(Extracted information)

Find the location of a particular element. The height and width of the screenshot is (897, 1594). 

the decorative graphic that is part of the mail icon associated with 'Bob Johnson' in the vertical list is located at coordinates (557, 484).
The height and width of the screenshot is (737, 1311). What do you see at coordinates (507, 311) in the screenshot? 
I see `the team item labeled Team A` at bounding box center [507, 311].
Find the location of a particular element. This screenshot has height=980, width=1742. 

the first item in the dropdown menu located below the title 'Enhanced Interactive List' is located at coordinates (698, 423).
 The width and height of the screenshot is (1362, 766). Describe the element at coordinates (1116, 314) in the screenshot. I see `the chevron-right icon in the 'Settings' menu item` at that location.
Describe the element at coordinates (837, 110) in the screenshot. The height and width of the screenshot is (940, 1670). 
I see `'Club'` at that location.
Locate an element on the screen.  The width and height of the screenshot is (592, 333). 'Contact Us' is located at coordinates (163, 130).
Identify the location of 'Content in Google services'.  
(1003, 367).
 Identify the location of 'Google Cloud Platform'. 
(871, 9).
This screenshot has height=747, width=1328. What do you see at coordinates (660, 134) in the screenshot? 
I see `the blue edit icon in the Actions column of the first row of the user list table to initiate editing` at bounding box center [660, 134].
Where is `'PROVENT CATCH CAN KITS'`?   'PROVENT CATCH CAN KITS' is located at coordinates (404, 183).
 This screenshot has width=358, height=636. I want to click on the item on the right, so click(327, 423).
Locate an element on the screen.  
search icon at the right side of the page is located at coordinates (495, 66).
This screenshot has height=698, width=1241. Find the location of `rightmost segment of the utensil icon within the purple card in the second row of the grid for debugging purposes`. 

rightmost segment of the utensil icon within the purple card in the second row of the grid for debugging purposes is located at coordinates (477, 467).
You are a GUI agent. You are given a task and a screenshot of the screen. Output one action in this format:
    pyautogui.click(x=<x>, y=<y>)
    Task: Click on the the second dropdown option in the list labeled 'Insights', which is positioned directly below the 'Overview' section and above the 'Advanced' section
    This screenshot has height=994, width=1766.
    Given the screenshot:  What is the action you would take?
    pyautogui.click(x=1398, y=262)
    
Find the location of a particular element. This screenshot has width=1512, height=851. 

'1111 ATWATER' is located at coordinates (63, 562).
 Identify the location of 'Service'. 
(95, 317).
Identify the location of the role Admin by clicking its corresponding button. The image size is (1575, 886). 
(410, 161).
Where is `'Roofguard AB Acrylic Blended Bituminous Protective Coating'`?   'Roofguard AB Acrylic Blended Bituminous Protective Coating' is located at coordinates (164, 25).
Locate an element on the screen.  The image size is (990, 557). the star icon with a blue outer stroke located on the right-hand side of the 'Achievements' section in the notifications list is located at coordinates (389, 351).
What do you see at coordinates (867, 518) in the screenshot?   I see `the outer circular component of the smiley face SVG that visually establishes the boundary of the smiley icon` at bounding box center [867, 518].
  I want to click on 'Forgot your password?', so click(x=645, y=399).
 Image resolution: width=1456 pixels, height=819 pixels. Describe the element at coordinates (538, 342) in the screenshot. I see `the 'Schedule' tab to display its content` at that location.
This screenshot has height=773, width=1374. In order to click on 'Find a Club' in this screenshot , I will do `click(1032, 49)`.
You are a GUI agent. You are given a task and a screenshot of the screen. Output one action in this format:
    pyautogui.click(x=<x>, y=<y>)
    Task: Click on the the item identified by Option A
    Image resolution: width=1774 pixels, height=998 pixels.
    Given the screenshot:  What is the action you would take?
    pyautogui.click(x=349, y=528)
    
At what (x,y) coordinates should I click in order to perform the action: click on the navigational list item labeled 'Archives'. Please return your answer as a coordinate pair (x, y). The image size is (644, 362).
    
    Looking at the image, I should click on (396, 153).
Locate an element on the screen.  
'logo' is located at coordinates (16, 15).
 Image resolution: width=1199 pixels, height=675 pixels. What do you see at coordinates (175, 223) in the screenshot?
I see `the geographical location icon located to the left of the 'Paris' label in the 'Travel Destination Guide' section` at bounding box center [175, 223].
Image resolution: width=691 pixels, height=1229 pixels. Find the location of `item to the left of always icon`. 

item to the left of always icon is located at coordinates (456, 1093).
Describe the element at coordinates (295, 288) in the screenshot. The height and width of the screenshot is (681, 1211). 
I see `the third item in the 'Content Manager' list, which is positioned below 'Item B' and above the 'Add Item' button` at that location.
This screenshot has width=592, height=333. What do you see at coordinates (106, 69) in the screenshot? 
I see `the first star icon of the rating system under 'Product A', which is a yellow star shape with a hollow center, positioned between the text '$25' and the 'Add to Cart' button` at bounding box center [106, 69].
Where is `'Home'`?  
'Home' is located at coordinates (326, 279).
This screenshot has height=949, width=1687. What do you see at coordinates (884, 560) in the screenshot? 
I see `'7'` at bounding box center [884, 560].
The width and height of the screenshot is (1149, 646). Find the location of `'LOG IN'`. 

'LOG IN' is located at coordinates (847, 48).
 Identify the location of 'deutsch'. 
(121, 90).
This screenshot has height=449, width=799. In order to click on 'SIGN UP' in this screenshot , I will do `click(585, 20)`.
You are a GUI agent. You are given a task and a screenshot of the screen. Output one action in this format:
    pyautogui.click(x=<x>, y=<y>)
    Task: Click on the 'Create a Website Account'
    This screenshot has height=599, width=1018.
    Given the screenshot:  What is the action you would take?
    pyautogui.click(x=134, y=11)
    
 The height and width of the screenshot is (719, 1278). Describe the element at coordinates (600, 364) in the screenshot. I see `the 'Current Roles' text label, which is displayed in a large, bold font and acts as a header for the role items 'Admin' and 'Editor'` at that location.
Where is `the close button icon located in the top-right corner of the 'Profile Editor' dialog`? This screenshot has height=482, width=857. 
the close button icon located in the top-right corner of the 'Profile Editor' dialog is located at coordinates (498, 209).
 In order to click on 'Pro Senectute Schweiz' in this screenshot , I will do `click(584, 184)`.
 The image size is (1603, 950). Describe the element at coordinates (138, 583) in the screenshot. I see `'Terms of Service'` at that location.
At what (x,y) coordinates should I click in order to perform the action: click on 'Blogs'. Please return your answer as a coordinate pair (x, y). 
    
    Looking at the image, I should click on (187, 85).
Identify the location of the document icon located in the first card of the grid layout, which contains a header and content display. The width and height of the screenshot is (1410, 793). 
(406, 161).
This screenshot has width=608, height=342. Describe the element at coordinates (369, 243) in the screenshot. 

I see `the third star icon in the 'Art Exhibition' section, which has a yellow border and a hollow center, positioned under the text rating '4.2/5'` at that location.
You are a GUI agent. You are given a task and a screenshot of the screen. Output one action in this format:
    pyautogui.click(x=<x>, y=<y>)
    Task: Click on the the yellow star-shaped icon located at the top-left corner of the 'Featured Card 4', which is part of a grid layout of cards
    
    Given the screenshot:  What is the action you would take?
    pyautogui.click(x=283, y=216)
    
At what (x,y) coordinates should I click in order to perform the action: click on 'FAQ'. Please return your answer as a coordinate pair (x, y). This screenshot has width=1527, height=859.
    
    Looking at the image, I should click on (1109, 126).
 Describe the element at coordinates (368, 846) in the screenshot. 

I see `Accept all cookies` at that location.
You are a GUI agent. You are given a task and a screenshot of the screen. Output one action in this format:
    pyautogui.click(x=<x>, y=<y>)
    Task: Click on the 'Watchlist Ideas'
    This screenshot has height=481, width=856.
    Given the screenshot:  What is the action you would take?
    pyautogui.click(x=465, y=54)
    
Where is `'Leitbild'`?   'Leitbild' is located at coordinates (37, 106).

(Your objective) Reproduce all the records above, putting "Find an element on the screen" wherever "Locate an element on the screen" appears and leaving everything else the same.

(Result below)
Find the location of a particular element. The height and width of the screenshot is (897, 1594). 

the decorative graphic that is part of the mail icon associated with 'Bob Johnson' in the vertical list is located at coordinates (557, 484).
The height and width of the screenshot is (737, 1311). What do you see at coordinates (507, 311) in the screenshot? 
I see `the team item labeled Team A` at bounding box center [507, 311].
Find the location of a particular element. This screenshot has height=980, width=1742. 

the first item in the dropdown menu located below the title 'Enhanced Interactive List' is located at coordinates (698, 423).
 The width and height of the screenshot is (1362, 766). Describe the element at coordinates (1116, 314) in the screenshot. I see `the chevron-right icon in the 'Settings' menu item` at that location.
Describe the element at coordinates (837, 110) in the screenshot. The height and width of the screenshot is (940, 1670). 
I see `'Club'` at that location.
Find an element on the screen.  The width and height of the screenshot is (592, 333). 'Contact Us' is located at coordinates (163, 130).
Identify the location of 'Content in Google services'.  
(1003, 367).
 Identify the location of 'Google Cloud Platform'. 
(871, 9).
This screenshot has height=747, width=1328. What do you see at coordinates (660, 134) in the screenshot? 
I see `the blue edit icon in the Actions column of the first row of the user list table to initiate editing` at bounding box center [660, 134].
Where is `'PROVENT CATCH CAN KITS'`?   'PROVENT CATCH CAN KITS' is located at coordinates (404, 183).
 This screenshot has width=358, height=636. I want to click on the item on the right, so click(327, 423).
Find an element on the screen.  
search icon at the right side of the page is located at coordinates (495, 66).
This screenshot has height=698, width=1241. Find the location of `rightmost segment of the utensil icon within the purple card in the second row of the grid for debugging purposes`. 

rightmost segment of the utensil icon within the purple card in the second row of the grid for debugging purposes is located at coordinates (477, 467).
You are a GUI agent. You are given a task and a screenshot of the screen. Output one action in this format:
    pyautogui.click(x=<x>, y=<y>)
    Task: Click on the the second dropdown option in the list labeled 'Insights', which is positioned directly below the 'Overview' section and above the 'Advanced' section
    This screenshot has height=994, width=1766.
    Given the screenshot:  What is the action you would take?
    pyautogui.click(x=1398, y=262)
    
Find the location of a particular element. This screenshot has width=1512, height=851. 

'1111 ATWATER' is located at coordinates (63, 562).
 Identify the location of 'Service'. 
(95, 317).
Identify the location of the role Admin by clicking its corresponding button. The image size is (1575, 886). 
(410, 161).
Where is `'Roofguard AB Acrylic Blended Bituminous Protective Coating'`?   'Roofguard AB Acrylic Blended Bituminous Protective Coating' is located at coordinates (164, 25).
Find an element on the screen.  The image size is (990, 557). the star icon with a blue outer stroke located on the right-hand side of the 'Achievements' section in the notifications list is located at coordinates (389, 351).
What do you see at coordinates (867, 518) in the screenshot?   I see `the outer circular component of the smiley face SVG that visually establishes the boundary of the smiley icon` at bounding box center [867, 518].
  I want to click on 'Forgot your password?', so click(x=645, y=399).
 Image resolution: width=1456 pixels, height=819 pixels. Describe the element at coordinates (538, 342) in the screenshot. I see `the 'Schedule' tab to display its content` at that location.
This screenshot has height=773, width=1374. In order to click on 'Find a Club' in this screenshot , I will do `click(1032, 49)`.
You are a GUI agent. You are given a task and a screenshot of the screen. Output one action in this format:
    pyautogui.click(x=<x>, y=<y>)
    Task: Click on the the item identified by Option A
    Image resolution: width=1774 pixels, height=998 pixels.
    Given the screenshot:  What is the action you would take?
    pyautogui.click(x=349, y=528)
    
At what (x,y) coordinates should I click in order to perform the action: click on the navigational list item labeled 'Archives'. Please return your answer as a coordinate pair (x, y). The image size is (644, 362).
    
    Looking at the image, I should click on (396, 153).
Find an element on the screen.  
'logo' is located at coordinates (16, 15).
 Image resolution: width=1199 pixels, height=675 pixels. What do you see at coordinates (175, 223) in the screenshot?
I see `the geographical location icon located to the left of the 'Paris' label in the 'Travel Destination Guide' section` at bounding box center [175, 223].
Image resolution: width=691 pixels, height=1229 pixels. Find the location of `item to the left of always icon`. 

item to the left of always icon is located at coordinates (456, 1093).
Describe the element at coordinates (295, 288) in the screenshot. The height and width of the screenshot is (681, 1211). 
I see `the third item in the 'Content Manager' list, which is positioned below 'Item B' and above the 'Add Item' button` at that location.
This screenshot has width=592, height=333. What do you see at coordinates (106, 69) in the screenshot? 
I see `the first star icon of the rating system under 'Product A', which is a yellow star shape with a hollow center, positioned between the text '$25' and the 'Add to Cart' button` at bounding box center [106, 69].
Where is `'Home'`?  
'Home' is located at coordinates (326, 279).
This screenshot has height=949, width=1687. What do you see at coordinates (884, 560) in the screenshot? 
I see `'7'` at bounding box center [884, 560].
The width and height of the screenshot is (1149, 646). Find the location of `'LOG IN'`. 

'LOG IN' is located at coordinates (847, 48).
 Identify the location of 'deutsch'. 
(121, 90).
This screenshot has height=449, width=799. In order to click on 'SIGN UP' in this screenshot , I will do `click(585, 20)`.
You are a GUI agent. You are given a task and a screenshot of the screen. Output one action in this format:
    pyautogui.click(x=<x>, y=<y>)
    Task: Click on the 'Create a Website Account'
    This screenshot has height=599, width=1018.
    Given the screenshot:  What is the action you would take?
    pyautogui.click(x=134, y=11)
    
 The height and width of the screenshot is (719, 1278). Describe the element at coordinates (600, 364) in the screenshot. I see `the 'Current Roles' text label, which is displayed in a large, bold font and acts as a header for the role items 'Admin' and 'Editor'` at that location.
Where is `the close button icon located in the top-right corner of the 'Profile Editor' dialog`? This screenshot has height=482, width=857. 
the close button icon located in the top-right corner of the 'Profile Editor' dialog is located at coordinates (498, 209).
 In order to click on 'Pro Senectute Schweiz' in this screenshot , I will do `click(584, 184)`.
 The image size is (1603, 950). Describe the element at coordinates (138, 583) in the screenshot. I see `'Terms of Service'` at that location.
At what (x,y) coordinates should I click in order to perform the action: click on 'Blogs'. Please return your answer as a coordinate pair (x, y). 
    
    Looking at the image, I should click on (187, 85).
Identify the location of the document icon located in the first card of the grid layout, which contains a header and content display. The width and height of the screenshot is (1410, 793). 
(406, 161).
This screenshot has width=608, height=342. Describe the element at coordinates (369, 243) in the screenshot. 

I see `the third star icon in the 'Art Exhibition' section, which has a yellow border and a hollow center, positioned under the text rating '4.2/5'` at that location.
You are a GUI agent. You are given a task and a screenshot of the screen. Output one action in this format:
    pyautogui.click(x=<x>, y=<y>)
    Task: Click on the the yellow star-shaped icon located at the top-left corner of the 'Featured Card 4', which is part of a grid layout of cards
    
    Given the screenshot:  What is the action you would take?
    pyautogui.click(x=283, y=216)
    
At what (x,y) coordinates should I click in order to perform the action: click on 'FAQ'. Please return your answer as a coordinate pair (x, y). This screenshot has width=1527, height=859.
    
    Looking at the image, I should click on (1109, 126).
 Describe the element at coordinates (368, 846) in the screenshot. 

I see `Accept all cookies` at that location.
You are a GUI agent. You are given a task and a screenshot of the screen. Output one action in this format:
    pyautogui.click(x=<x>, y=<y>)
    Task: Click on the 'Watchlist Ideas'
    This screenshot has height=481, width=856.
    Given the screenshot:  What is the action you would take?
    pyautogui.click(x=465, y=54)
    
Where is `'Leitbild'`?   'Leitbild' is located at coordinates (37, 106).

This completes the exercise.